Bidirectional integration
STEM's integration with GO is bidirectional. In addition to allowing a user to determine for a given model profile what GO terms are significantly enriched, STEM can also determine for a given GO category what model profiles were most enriched for genes in that category. Given a GO category, STEM ranks the profiles based on their p-value enrichment for that category. The profiles on the main interface can be reordered based on either the actual or expected size enrichment. Figure 4 shows an image of the profiles of Figure 3 reordered by actual size based enrichment for the GO category DNA metabolism. In the bottom left hand corner of each profile box is the number of profile genes that belong to that GO category and the enrichment p-value. When the profiles are reordered by a GO category, upon opening the window with detailed information about the profile there is the option to plot just the subset of genes belonging to that GO category. STEM can also determine which cluster of significant profiles were most enriched for a GO category, and reorder the cluster of profiles according to the selected category.

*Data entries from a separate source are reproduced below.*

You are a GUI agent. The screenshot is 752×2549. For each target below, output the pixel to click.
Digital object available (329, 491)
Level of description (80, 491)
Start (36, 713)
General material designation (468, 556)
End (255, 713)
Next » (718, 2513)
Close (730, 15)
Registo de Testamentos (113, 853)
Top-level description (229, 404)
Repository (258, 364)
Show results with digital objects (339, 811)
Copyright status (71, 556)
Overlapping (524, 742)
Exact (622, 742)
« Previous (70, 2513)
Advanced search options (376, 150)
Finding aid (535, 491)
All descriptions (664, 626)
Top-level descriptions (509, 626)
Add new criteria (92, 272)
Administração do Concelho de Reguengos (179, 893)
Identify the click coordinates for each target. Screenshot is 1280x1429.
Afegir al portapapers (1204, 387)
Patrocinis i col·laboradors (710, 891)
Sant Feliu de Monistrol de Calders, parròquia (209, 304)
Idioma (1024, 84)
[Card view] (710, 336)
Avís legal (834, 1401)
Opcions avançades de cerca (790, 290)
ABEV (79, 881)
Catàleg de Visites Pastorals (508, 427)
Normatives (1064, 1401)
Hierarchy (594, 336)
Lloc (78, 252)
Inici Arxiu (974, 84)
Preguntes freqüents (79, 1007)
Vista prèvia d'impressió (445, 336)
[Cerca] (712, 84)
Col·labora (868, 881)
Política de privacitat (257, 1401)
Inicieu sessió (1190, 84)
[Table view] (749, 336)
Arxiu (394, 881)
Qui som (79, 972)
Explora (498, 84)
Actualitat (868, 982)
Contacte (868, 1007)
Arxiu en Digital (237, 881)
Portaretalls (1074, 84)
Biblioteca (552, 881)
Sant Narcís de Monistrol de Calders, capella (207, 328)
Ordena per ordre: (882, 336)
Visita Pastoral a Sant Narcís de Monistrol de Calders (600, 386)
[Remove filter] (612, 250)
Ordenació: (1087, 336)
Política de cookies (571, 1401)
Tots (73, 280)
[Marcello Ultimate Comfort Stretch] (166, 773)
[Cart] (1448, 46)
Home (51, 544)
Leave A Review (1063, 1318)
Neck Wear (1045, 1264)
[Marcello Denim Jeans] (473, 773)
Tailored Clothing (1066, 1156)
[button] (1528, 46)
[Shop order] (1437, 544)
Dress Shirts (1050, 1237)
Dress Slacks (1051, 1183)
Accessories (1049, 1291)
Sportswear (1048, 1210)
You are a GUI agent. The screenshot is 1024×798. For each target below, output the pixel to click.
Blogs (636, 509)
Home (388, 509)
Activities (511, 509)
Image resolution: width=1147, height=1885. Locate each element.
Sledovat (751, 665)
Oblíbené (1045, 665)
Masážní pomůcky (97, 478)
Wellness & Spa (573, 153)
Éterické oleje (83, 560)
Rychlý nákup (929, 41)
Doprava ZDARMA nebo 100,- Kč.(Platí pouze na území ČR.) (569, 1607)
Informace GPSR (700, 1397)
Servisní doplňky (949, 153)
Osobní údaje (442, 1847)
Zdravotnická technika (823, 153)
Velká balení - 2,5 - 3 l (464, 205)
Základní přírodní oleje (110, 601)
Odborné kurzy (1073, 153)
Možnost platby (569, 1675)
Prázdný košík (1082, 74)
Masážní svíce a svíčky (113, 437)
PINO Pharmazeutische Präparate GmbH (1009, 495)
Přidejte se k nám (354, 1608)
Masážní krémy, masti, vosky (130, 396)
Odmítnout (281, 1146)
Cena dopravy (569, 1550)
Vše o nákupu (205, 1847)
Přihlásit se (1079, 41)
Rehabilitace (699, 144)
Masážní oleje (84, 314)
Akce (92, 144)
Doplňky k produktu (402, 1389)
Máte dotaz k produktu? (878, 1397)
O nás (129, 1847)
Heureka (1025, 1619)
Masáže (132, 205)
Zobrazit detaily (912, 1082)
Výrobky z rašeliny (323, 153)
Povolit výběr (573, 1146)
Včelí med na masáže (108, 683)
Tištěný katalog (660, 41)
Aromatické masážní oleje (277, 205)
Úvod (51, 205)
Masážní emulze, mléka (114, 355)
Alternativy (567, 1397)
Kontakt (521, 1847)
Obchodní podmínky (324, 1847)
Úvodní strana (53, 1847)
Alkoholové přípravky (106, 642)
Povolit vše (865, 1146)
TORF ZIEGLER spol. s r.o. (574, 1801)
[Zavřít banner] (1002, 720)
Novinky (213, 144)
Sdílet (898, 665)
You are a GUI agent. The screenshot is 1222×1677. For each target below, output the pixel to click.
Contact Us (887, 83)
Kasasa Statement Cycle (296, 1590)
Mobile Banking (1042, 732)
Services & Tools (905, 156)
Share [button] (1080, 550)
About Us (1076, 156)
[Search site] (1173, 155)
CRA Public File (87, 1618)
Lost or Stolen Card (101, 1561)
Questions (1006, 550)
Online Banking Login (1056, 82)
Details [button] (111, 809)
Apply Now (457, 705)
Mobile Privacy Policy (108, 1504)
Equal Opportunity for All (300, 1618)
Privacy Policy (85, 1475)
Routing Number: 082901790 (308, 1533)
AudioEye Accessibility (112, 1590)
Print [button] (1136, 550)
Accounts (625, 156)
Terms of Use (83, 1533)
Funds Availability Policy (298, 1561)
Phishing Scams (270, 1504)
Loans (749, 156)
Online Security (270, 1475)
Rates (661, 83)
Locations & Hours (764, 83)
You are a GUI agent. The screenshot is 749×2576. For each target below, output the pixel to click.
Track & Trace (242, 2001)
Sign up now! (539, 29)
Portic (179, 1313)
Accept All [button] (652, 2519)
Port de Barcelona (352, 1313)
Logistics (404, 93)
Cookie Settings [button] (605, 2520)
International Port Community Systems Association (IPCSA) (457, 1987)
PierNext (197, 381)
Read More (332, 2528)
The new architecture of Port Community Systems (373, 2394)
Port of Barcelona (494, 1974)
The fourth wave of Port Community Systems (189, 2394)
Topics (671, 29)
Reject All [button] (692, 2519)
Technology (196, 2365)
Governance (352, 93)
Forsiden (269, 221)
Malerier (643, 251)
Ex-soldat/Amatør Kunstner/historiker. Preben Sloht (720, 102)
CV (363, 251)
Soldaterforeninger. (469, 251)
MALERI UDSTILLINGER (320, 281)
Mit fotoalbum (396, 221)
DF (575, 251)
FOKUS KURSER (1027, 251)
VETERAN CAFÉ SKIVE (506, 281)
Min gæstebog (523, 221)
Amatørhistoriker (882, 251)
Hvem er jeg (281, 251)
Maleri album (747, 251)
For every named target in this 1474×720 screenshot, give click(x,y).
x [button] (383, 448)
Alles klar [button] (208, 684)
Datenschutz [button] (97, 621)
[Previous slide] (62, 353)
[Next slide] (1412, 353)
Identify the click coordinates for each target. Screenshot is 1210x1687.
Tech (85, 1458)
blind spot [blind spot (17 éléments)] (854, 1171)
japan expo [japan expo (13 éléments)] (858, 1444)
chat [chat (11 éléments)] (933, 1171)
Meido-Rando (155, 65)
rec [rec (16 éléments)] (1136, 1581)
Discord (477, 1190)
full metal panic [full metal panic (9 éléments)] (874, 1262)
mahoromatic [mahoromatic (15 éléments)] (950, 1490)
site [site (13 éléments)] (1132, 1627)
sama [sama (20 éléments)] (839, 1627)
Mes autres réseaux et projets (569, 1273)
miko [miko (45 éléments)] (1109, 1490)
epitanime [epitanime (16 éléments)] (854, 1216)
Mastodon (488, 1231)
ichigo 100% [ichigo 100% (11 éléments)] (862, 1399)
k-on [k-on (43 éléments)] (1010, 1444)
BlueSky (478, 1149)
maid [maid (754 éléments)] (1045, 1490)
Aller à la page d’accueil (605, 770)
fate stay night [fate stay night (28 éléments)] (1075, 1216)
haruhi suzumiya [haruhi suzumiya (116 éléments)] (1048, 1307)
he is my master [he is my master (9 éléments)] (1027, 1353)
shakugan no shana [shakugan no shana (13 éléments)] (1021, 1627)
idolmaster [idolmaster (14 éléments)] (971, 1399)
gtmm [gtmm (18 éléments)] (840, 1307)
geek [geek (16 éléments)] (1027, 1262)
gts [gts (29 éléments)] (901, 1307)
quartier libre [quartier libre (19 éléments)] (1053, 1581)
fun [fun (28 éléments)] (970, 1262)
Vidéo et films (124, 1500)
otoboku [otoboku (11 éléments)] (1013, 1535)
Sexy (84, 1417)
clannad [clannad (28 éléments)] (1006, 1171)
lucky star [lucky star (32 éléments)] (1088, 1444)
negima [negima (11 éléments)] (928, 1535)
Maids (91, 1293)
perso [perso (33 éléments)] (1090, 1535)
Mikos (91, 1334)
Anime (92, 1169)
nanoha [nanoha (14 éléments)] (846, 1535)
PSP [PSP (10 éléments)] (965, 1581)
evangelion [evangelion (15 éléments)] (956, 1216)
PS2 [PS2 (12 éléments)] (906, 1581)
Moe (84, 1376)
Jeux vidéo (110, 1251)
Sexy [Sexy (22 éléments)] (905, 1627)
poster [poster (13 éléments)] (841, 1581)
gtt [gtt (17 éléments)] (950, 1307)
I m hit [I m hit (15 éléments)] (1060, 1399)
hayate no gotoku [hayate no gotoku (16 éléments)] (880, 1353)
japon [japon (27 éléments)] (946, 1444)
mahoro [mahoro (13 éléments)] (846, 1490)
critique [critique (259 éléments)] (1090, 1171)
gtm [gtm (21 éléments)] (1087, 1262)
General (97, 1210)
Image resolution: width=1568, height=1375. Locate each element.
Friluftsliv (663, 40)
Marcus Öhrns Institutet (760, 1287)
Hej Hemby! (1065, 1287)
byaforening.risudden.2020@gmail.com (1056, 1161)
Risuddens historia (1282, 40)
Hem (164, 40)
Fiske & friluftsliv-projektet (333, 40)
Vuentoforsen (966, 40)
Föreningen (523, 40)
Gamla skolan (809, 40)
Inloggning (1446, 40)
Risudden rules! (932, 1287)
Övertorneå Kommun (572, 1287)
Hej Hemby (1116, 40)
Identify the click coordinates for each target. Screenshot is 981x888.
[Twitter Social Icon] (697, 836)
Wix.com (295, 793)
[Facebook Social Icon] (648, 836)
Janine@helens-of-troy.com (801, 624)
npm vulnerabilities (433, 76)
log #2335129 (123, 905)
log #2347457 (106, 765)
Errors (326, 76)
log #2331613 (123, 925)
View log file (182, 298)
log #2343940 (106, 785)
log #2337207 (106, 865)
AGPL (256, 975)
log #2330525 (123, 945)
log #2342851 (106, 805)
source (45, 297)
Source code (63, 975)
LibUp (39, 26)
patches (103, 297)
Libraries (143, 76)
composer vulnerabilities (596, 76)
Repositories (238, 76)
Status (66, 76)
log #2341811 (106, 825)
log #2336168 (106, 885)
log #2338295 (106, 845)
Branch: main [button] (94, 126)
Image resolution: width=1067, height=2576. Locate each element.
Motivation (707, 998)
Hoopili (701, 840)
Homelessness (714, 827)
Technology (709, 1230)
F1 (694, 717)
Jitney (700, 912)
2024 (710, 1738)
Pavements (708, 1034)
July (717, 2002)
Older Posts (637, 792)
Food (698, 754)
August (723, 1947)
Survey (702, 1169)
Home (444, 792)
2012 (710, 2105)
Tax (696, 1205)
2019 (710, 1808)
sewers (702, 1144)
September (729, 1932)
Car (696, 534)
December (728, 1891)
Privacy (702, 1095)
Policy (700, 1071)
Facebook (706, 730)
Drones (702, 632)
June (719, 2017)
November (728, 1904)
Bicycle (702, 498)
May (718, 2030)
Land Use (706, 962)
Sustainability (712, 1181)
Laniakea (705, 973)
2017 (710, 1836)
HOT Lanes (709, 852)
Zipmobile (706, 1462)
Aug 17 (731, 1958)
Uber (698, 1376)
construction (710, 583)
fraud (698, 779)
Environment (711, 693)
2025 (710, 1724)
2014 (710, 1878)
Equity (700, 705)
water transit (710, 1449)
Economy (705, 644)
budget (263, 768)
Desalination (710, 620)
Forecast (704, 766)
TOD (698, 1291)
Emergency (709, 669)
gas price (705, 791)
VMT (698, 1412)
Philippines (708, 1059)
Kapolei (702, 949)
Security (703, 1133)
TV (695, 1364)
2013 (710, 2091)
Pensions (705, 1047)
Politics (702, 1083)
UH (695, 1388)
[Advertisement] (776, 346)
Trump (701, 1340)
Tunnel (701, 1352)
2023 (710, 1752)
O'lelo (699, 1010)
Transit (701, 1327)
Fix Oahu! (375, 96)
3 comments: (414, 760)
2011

Comparing data sets across experimental conditions
Many microarray studies include a comparison of the temporal response of genes between experimental conditions. For example, researchers have compared the temporal response of genes infected with a wildtype pathogen to those infected with a knockout mutant version of the pathogen [3] or the response of genes when exposed to a certain chemical substance to their response when not exposed [17]. STEM supports the ability to compare expression data sets across experimental conditions even when only few time points are sampled (assuming that the number of time points are the same). STEM allows a user to investigate questions such as: "for a set of genes which had temporal response X in experiment A, what significant responses did they have in experiment B?". STEM uses the hypergeometric distribution to compute the significance of overlap between gene sets of model profiles of two experiments. Since the model profiles are defined independent of the data, the boundaries in expression space that they induce will remain the same between experiments. In contrast, cluster boundaries from traditional, data driven, clustering algorithms will change between experiments. STEM is thus able to detect significant sets of genes with the same expression profiles across experiments that might otherwise be missed if the clusters were defined differently across experiments. Furthermore since the model profiles in STEM are also selected to be distinct and representative of all expression profiles, STEM will determine for all pairs of distinct expression patterns if there is a significant gene set intersection. If the clusters had been formed with a data driven clustering algorithm no such guarantee is possible.
Figure 7 shows a portion of the STEM interface which displays pairs of profiles from two experiments for which the gene set intersection is significant. The results are based on a comparison of an experiment measuring the response of gastric epithelial cells infected with the wildtype pathogen Helicobacter pylori to the response when infected with the vacA- strain [3]. The window shows that many sets of genes had a consistent response across experiments. This result is consistent with the observation made in [3] that the phenotypical response of vacA- infected cells was similar to the wildtype infected cells. The profile pairs on the comparison interface can be rearranged based on the significance of the intersection or how different the expression profiles are as measured by the correlation coefficient. On the main model profiles overview screen a user can reorder all the model profiles from one experiment based on the enrichment for a set of genes assigned to a profile or set of profiles in the other experiment.